====== Текст рецензии

Источники вдохновения сочинительницы Джейн очевидны: дамское чтиво местного производства, явно потребляемое ею с избытком; незабываемое театральное впечатление от «Свадьбы Фигаро» в опрятной тамошней опере; наконец, ворох непереваренных сведений о далекой экзотической стране медведей и бубликов — самой экстравагантной (и потому — самой достойной) декорации для воображаемого love-тура. Этот ворох почерпнут Джейн как из газетных сплетен, так и из источников вполне достойных: своей alter ego она в поезде вручает «Анну Каренину», а самой, наверное, даже «Идиот» в руки попадался: не оттуда ли фенечка о сексуальном домогательстве, которому подверглась бедняжка в юности? Больше того, Джейн и о добровольном изгнании декабристок наслышана.

Обладая некоторым запасом знаний о делах российских и, напротив, не обладая изысканным воображением (чего стоит одна исходная посылка: чудак-соотечественник изобрел механического лесоруба), бойким талантом сюжетослагателя (герои превращены в безответные жертвы сюжета, мелочно ими помыкающего), утонченным эстетическим чувством (ах, этот рапид в эпизоде покушения и эта дымка в эпизоде проводов на вокзале) и композиционным чутьем (американская шутка юмора с натиркой полов невообразимо разбухает — финал торопливо сглатывается), заурядная домохозяйка назначает себя в роковые обольстительницы, без которой никак невозможно продвинуть на российский рынок диковинный агрегат. Ибо она и только она, Джейн, способна свести с ума заморское мужское племя — от безусого юнкера до облысевшего генерала.

============

**Задание a**
Перепишите отрывок рецензии, начиная со слов «Обладая некоторым запасом» и заканчивая словами «юнкера до облысевшего генерала.». Поменяйте при этом «домохозяйка» на «мещанка».

====== Исходные строки

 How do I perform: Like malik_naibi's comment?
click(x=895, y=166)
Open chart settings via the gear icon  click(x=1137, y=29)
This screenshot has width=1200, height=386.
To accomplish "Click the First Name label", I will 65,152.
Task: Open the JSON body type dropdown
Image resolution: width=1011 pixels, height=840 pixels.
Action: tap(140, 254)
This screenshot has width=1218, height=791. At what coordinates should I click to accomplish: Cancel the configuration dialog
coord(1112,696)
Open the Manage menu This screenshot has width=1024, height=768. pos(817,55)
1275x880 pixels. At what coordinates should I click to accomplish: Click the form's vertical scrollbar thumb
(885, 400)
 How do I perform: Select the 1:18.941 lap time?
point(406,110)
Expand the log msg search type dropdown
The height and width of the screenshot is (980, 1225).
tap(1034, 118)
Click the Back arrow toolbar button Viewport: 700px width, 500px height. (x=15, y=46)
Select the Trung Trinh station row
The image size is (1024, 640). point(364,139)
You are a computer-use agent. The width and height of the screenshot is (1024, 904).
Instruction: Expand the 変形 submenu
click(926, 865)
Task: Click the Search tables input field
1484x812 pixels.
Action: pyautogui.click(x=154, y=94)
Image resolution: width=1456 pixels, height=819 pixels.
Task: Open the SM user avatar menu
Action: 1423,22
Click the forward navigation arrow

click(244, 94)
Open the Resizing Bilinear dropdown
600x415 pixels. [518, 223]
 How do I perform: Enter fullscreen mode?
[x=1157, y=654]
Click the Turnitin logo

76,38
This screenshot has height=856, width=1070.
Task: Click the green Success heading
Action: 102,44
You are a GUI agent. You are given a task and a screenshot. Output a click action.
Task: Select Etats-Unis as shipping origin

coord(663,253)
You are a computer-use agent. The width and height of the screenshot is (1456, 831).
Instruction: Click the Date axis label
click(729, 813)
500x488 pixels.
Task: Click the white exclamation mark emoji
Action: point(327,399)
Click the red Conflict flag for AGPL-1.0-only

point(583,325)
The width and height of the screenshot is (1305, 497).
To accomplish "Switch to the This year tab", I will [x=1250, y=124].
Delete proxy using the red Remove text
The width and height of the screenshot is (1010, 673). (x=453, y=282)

============

**Задание b**
Представьте в виде таблицы Markdown строки данных, приведенные выше: от строки, где есть «Click the Back», до строки, где есть «click(926, 865)», включая обе. Столбцы назовите «№» и «Содержимое», пустые строки не включайте.

**Ответ a**
Обладая некоторым запасом знаний о делах российских и, напротив, не обладая изысканным воображением (чего стоит одна исходная посылка: чудак-соотечественник изобрел механического лесоруба), бойким талантом сюжетослагателя (герои превращены в безответные жертвы сюжета, мелочно ими помыкающего), утонченным эстетическим чувством (ах, этот рапид в эпизоде покушения и эта дымка в эпизоде проводов на вокзале) и композиционным чутьем (американская шутка юмора с натиркой полов невообразимо разбухает — финал торопливо сглатывается), заурядная мещанка назначает себя в роковые обольстительницы, без которой никак невозможно продвинуть на российский рынок диковинный агрегат. Ибо она и только она, Джейн, способна свести с ума заморское мужское племя — от безусого юнкера до облысевшего генерала.

**Ответ b**
| № | Содержимое |
|---|---|
| 1 | Click the Back arrow toolbar button Viewport: 700px width, 500px height. (x=15, y=46) |
| 2 | Select the Trung Trinh station row |
| 3 | The image size is (1024, 640). point(364,139) |
| 4 | You are a computer-use agent. The width and height of the screenshot is (1024, 904). |
| 5 | Instruction: Expand the 変形 submenu |
| 6 | click(926, 865) |